YOUR OBJECTIVE
Search the records for the word "computer" and copy each line in which it appears.

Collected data
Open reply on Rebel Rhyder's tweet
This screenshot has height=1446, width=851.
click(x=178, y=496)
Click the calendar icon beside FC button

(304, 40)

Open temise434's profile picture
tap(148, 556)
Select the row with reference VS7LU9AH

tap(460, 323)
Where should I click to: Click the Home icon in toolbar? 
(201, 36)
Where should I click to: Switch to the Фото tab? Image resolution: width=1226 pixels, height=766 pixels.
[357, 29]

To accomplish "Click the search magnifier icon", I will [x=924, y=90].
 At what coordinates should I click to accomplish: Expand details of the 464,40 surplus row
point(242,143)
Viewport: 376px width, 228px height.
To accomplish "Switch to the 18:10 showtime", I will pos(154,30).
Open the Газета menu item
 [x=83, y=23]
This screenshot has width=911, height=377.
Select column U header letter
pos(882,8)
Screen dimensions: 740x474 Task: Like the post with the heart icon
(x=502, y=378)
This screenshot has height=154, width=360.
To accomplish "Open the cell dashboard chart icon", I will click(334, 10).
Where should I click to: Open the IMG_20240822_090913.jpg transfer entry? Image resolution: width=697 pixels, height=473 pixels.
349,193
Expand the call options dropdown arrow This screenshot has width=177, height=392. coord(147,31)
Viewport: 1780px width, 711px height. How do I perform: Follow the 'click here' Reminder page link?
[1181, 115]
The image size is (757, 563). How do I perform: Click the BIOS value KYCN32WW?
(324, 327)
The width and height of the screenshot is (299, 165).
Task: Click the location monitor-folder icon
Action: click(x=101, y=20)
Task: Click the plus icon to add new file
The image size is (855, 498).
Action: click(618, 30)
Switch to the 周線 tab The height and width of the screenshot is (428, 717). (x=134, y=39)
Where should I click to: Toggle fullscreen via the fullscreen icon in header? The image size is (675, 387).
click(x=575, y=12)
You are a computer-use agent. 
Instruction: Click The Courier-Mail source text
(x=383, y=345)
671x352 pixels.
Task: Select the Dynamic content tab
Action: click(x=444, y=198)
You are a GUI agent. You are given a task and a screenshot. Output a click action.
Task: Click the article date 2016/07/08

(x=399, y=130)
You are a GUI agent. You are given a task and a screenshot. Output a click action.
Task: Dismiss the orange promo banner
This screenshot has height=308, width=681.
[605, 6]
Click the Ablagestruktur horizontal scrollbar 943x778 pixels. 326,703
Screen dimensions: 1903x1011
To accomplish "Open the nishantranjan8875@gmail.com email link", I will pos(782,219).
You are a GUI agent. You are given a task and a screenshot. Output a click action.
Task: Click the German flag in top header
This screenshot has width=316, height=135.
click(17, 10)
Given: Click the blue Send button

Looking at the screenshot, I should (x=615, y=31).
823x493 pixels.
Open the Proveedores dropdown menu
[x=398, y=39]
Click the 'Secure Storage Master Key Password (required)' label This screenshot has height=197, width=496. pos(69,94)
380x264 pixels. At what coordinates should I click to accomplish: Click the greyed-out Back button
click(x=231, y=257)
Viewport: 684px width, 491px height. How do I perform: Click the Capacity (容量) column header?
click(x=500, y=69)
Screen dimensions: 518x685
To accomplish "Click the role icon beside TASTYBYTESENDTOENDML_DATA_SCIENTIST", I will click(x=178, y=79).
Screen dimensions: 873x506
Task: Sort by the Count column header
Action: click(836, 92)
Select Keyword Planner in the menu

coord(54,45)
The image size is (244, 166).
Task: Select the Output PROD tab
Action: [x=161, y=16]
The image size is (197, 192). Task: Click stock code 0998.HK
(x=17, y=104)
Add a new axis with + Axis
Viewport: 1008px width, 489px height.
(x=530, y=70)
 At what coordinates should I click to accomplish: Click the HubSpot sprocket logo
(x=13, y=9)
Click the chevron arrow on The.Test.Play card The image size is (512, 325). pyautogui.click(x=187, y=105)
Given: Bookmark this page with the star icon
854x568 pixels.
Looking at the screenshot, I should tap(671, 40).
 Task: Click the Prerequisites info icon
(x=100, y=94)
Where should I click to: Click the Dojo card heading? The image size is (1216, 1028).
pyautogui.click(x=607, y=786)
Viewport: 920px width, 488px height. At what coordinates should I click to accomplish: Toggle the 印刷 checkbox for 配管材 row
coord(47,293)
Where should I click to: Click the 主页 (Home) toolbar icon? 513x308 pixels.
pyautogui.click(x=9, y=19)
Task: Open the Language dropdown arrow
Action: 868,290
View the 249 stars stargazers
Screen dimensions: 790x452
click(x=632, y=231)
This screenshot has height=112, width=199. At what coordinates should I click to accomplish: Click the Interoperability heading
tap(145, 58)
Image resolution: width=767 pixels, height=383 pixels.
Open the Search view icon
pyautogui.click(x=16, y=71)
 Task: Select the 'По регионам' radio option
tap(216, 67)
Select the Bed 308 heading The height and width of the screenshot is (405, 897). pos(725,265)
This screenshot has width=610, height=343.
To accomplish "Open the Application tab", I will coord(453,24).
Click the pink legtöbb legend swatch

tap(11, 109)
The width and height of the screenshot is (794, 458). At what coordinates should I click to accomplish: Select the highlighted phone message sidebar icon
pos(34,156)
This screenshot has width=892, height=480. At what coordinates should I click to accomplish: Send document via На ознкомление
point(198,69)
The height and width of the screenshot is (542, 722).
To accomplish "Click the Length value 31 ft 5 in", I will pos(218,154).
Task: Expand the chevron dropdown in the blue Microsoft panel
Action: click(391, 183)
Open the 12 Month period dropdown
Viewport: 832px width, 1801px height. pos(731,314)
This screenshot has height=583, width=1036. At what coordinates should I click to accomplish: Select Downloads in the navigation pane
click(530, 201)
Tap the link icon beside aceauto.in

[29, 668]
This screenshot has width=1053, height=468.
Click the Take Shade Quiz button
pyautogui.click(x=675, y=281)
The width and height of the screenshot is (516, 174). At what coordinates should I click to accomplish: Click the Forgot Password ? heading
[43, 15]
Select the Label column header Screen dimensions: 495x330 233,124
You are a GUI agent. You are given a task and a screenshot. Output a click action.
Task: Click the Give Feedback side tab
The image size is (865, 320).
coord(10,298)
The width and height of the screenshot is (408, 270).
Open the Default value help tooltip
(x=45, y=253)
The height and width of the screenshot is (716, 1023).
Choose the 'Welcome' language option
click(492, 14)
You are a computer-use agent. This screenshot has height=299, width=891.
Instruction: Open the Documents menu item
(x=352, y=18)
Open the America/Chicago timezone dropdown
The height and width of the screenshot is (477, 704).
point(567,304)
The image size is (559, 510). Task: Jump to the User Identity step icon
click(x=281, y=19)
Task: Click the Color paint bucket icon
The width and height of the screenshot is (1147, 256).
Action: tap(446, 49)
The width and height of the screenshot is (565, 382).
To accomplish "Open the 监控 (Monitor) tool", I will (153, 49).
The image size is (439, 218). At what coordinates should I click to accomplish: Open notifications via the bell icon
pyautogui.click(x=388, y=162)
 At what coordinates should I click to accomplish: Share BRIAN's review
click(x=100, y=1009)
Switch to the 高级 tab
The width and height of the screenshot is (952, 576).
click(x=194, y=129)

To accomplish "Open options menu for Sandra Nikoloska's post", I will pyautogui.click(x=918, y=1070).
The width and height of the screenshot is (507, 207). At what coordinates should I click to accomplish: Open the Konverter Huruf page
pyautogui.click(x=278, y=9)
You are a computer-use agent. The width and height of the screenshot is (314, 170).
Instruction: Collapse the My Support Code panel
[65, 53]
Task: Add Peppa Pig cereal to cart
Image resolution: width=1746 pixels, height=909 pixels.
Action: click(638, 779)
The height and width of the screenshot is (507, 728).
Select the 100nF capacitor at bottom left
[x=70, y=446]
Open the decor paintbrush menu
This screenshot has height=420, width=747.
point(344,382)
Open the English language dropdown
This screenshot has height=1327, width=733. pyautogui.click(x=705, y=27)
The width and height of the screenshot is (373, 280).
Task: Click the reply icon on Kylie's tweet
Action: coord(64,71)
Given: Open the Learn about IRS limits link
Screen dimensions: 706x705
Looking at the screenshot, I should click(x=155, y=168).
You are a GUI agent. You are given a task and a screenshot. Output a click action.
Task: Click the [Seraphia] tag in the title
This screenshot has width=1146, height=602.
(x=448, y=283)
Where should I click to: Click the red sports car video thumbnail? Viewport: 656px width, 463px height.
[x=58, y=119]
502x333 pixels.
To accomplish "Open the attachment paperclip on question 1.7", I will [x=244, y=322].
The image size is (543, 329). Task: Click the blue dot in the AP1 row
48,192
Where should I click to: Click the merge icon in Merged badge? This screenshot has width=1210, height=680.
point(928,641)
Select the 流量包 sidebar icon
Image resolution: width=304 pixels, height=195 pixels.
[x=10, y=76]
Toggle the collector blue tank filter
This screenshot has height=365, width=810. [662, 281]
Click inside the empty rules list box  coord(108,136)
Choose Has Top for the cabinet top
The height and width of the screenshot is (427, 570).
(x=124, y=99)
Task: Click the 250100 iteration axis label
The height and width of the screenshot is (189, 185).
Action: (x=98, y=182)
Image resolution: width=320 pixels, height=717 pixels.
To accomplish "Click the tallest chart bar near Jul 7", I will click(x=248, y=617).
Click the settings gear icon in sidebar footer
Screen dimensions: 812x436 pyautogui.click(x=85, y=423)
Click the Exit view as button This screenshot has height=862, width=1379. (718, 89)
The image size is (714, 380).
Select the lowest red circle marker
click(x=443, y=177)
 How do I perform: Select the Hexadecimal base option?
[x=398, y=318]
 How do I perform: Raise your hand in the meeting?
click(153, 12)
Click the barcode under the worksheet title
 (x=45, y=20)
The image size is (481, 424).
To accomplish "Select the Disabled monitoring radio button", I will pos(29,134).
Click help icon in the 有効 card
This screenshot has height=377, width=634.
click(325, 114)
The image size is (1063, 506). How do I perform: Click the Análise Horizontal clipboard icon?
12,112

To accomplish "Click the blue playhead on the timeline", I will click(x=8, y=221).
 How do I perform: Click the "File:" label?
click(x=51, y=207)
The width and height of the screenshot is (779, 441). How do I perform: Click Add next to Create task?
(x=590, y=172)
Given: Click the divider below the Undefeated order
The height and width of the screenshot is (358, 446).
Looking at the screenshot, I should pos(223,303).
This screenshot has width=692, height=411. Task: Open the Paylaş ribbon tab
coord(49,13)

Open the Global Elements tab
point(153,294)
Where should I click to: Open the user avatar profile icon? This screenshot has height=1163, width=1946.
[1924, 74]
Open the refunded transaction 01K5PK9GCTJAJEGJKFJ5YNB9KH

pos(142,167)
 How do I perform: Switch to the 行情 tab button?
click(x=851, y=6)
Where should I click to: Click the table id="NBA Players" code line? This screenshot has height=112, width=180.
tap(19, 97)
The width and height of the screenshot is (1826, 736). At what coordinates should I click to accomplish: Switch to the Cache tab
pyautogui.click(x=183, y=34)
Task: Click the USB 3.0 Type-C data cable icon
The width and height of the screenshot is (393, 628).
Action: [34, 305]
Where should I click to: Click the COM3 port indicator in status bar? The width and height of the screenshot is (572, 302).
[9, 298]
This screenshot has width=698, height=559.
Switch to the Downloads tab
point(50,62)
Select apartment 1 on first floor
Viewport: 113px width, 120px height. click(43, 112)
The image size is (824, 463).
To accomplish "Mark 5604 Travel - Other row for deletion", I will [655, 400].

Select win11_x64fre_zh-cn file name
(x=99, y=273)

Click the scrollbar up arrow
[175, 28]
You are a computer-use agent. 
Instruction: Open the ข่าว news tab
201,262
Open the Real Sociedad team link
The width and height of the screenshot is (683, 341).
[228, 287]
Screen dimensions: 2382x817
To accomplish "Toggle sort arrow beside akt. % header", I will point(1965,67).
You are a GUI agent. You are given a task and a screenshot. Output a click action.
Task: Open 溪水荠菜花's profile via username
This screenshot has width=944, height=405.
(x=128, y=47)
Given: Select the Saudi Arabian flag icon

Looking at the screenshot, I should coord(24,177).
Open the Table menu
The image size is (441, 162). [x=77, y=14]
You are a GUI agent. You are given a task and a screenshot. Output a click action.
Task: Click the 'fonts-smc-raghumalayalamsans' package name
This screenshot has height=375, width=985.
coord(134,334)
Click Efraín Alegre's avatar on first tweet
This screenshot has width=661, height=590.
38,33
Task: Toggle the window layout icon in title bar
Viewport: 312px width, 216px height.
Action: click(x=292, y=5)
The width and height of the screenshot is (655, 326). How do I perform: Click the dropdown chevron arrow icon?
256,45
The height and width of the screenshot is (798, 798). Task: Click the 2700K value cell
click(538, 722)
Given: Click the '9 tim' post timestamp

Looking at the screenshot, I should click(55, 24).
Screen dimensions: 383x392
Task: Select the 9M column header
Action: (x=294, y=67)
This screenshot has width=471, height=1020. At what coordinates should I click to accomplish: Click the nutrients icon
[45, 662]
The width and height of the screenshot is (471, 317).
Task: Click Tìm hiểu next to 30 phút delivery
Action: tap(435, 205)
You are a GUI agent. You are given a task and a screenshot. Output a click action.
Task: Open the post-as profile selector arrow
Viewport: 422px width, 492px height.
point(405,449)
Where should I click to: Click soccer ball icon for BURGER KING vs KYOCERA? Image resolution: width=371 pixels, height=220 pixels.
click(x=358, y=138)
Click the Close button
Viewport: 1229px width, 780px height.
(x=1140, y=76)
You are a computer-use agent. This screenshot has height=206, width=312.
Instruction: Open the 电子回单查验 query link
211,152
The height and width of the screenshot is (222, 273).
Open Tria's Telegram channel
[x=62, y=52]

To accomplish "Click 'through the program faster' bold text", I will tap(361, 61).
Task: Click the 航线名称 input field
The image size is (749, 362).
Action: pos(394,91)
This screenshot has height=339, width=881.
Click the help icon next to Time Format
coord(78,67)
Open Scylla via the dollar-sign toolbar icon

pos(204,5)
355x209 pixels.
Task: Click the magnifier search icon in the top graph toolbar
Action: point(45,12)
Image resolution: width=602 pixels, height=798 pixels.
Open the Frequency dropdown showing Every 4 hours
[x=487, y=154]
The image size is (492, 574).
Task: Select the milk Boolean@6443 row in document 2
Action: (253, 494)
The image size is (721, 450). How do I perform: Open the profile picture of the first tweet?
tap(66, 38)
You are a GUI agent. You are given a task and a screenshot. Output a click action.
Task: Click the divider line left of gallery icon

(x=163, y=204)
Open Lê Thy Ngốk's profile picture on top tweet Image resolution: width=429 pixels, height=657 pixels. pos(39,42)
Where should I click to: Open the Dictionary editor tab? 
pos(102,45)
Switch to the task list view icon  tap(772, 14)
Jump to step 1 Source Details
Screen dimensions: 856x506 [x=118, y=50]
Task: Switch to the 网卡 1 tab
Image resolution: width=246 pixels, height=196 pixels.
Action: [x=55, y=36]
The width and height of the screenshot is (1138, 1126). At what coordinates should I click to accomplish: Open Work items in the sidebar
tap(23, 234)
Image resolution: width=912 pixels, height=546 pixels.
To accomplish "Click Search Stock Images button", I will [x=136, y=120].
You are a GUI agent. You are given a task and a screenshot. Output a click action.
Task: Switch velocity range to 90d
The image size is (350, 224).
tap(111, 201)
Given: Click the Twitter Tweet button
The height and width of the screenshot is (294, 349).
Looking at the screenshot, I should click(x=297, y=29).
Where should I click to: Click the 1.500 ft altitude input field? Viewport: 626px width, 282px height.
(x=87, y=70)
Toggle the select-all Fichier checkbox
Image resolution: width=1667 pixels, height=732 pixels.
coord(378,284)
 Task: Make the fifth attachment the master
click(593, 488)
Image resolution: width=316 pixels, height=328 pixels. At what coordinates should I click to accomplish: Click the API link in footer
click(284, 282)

SOLUTION
You are a computer-use agent. 
You are a computer-use agent. This screenshot has height=299, width=891.
You are a computer-use agent. The width and height of the screenshot is (314, 170).
You are a computer-use agent. 
You are a computer-use agent. This screenshot has height=206, width=312.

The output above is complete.